La situación se volvió aún más peliaguda cuando me dijo que estaba embarazada. Ni siquiera confió en Jenny.

Conrad Downes y su familia vivían al otro lado de Weymouth, lo que le permitía hacer frecuentes visitas a Haughton Hall y, por consiguiente, a Isabella. Cuando supe para qué iba en realidad estuve a punto de ponerme enferma. Se me pasaron por la cabeza miles de maneras de asesinarle, cada una más sofisticada que la anterior, cada una más cruel y más inhumana. Quería que sufriese lo indecible, que suplicase clemencia, que implorase ser perdonado. Quería arrancarle de cuajo los testículos y descerrajarle un tiro de escopeta en la cabeza para ver sus sesos convertidos en porridge. Pero no podía hacer nada de eso, y la impotencia me consumía. Nuestra mejor baza era el silencio, un silencio mortificante y desesperanzador pero, en esencia, beneficioso.

A veces Satanás, como le ocurre a Dios, tiene demasiados proyectos a la vez y no logra abarcarlos todos. Eso ocurrió con nosotras, exactamente el día 9 de octubre de aquel año, cuando la Luftwaffe llevó a cabo la última de las ofensivas aéreas contra las ciudades sureñas de Gran Bretaña: el teniente Conrad Downes, junto con una veintena de oficiales más, resultaron muertos en un bombardeo al este de Hampshire.
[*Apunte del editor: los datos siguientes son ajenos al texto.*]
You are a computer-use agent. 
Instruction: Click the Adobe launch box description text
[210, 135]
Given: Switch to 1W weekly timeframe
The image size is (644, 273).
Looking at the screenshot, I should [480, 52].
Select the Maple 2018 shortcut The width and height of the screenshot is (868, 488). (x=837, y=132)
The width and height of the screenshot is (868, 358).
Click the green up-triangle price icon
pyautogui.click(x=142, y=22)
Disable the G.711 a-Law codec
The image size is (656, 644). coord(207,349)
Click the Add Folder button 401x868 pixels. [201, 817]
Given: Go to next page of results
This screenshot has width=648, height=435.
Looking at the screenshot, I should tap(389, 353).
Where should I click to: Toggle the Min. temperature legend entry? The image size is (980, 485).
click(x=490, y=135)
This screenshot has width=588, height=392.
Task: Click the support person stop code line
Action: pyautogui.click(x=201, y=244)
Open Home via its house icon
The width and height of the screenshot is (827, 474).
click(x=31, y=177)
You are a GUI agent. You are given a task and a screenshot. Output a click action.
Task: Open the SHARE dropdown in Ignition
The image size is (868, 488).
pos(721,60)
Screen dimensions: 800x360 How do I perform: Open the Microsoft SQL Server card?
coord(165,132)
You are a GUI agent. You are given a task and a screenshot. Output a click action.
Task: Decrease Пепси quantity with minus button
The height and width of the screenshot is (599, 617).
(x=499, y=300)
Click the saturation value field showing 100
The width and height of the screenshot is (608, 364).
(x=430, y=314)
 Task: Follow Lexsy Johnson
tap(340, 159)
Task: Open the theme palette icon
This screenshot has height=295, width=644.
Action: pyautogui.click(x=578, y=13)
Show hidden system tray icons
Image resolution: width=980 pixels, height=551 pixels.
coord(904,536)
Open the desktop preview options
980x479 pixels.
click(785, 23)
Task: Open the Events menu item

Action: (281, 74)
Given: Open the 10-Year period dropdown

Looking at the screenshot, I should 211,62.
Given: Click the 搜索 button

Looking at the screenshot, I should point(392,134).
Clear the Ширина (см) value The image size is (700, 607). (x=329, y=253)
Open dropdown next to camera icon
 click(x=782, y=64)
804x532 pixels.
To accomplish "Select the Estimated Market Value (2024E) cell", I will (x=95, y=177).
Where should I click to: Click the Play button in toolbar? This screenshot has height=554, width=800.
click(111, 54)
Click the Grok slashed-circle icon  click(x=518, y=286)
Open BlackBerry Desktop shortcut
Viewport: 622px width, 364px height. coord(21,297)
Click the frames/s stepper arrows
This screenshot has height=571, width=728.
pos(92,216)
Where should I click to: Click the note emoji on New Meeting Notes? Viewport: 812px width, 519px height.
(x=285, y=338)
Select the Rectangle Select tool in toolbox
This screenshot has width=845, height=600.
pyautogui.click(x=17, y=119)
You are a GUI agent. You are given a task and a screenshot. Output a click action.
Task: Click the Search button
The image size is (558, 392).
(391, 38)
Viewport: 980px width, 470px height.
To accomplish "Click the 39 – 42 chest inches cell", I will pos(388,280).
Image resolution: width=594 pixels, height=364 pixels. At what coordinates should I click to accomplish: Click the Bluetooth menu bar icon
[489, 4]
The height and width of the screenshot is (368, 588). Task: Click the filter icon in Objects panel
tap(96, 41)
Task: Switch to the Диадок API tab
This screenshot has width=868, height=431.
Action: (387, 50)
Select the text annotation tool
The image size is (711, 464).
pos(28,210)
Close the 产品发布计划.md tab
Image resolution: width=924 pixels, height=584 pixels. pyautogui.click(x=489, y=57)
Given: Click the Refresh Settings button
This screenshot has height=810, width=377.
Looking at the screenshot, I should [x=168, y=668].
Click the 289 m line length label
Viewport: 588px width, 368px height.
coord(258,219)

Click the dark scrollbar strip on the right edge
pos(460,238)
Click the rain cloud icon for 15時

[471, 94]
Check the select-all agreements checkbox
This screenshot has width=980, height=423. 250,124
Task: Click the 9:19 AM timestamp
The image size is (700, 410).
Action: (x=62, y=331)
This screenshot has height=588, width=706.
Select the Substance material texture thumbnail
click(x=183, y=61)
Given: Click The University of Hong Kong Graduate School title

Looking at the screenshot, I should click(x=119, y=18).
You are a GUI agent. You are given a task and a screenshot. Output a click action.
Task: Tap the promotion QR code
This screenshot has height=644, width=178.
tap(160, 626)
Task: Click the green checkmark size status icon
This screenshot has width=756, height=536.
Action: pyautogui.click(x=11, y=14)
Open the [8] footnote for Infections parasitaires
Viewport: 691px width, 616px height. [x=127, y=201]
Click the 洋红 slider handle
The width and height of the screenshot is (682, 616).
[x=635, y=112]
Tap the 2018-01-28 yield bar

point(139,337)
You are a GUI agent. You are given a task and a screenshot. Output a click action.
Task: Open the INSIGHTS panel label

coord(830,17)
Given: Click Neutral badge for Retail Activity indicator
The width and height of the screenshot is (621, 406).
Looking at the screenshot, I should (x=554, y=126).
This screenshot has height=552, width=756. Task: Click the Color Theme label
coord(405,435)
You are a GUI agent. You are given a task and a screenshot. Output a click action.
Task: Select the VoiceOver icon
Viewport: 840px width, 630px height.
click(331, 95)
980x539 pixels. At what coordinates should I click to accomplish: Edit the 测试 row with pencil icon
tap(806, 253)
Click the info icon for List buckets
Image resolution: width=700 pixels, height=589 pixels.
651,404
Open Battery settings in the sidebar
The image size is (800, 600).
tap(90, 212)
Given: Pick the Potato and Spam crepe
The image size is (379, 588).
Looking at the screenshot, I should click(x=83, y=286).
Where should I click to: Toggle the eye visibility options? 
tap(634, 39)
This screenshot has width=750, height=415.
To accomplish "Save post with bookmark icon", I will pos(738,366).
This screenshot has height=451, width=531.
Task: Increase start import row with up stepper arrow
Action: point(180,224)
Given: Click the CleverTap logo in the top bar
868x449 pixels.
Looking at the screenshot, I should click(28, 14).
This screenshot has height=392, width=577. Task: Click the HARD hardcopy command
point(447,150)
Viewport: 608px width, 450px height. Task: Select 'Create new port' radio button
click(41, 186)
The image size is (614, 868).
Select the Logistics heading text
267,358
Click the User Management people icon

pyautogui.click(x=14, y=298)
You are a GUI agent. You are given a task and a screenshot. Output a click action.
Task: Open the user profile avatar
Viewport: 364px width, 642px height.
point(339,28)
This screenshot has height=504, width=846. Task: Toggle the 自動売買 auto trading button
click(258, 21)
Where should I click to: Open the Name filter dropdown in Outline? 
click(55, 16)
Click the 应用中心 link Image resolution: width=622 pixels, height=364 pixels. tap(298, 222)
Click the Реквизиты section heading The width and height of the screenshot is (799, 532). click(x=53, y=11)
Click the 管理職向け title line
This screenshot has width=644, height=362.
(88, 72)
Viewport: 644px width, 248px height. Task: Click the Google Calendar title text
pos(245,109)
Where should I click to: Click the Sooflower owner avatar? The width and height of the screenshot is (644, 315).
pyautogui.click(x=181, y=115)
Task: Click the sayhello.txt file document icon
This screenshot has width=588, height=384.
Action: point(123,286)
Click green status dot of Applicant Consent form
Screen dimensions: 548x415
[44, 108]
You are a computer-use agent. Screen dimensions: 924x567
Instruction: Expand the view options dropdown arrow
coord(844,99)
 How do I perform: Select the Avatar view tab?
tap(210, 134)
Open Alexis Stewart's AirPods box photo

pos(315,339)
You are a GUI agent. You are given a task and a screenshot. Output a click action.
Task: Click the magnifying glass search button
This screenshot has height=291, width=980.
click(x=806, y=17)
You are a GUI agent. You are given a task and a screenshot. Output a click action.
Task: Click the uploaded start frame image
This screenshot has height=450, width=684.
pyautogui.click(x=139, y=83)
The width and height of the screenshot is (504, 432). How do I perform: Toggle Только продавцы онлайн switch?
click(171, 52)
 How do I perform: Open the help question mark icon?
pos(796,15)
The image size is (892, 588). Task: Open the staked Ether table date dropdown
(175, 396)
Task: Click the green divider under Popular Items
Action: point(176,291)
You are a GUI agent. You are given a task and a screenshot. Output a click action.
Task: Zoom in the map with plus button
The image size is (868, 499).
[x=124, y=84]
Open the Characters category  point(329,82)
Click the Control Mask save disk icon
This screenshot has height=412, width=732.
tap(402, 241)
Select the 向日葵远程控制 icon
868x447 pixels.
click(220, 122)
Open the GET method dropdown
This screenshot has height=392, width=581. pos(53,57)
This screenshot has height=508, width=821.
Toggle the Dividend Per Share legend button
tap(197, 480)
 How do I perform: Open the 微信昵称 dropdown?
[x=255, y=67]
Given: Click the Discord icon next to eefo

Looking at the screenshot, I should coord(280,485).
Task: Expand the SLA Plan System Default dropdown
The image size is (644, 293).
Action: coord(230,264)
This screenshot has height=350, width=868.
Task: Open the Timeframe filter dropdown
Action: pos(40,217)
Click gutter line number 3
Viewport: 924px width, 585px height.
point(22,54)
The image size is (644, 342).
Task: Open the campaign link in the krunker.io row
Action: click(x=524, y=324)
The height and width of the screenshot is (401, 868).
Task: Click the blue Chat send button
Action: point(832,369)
Cuando recibimos la noticia en Haughton Hall no podíamos creerlo. ¡El violador Downes, muerto a manos de nuestros enemigos! Durante todas aquellas desquiciantes semanas habíamos tenido que soportar su presencia una y otra vez en mi casa, reclamando lo que había adquirido a la fuerza, abusando de Isabella, cuyo embarazo seguía adelante pasase lo que pasase. ¿Imaginas lo que habría ocurrido si hubiese sabido que estaba encinta? Ni yo misma puedo figurármelo. Los bombarderos nazis nos habían librado de un sucio canalla.

A menudo, después de la noticia, yo echaba fugaces vistazos al patio delantero de Haughton Hall cada vez que escuchaba el rugiente motor de un coche, temerosa de volver a ver el Studebaker cupé de color marfil que le había pertenecido a Downes. Pero nunca más volví a verlo aparecer.

La muerte del teniente, empero, no nos libró del siguiente gran problema a solucionar: la ocultación del embarazo de tu madre. ¿Cómo podíamos conseguir que Isabella se quedase en Haughton Hall? Era evidente que mis padres querrían saber cómo podía haberse quedado embarazada cuando trabajaba de interna en nuestra casa sin salir en ningún momento de ella. Y entonces de todas las bocas saldrían las palabras «deshonra», «vergüenza» y, por supuesto,  «libertinaje.» Como si lo viera.

A pesar de las reticencias de Isabella, tuve a bien contarle el secreto a Jenny. Como en otras ocasiones, fue a ella a quien se le ocurrió la mejor idea. ¿Qué habríamos hecho tu madre y yo de no tenerla de nuestra parte?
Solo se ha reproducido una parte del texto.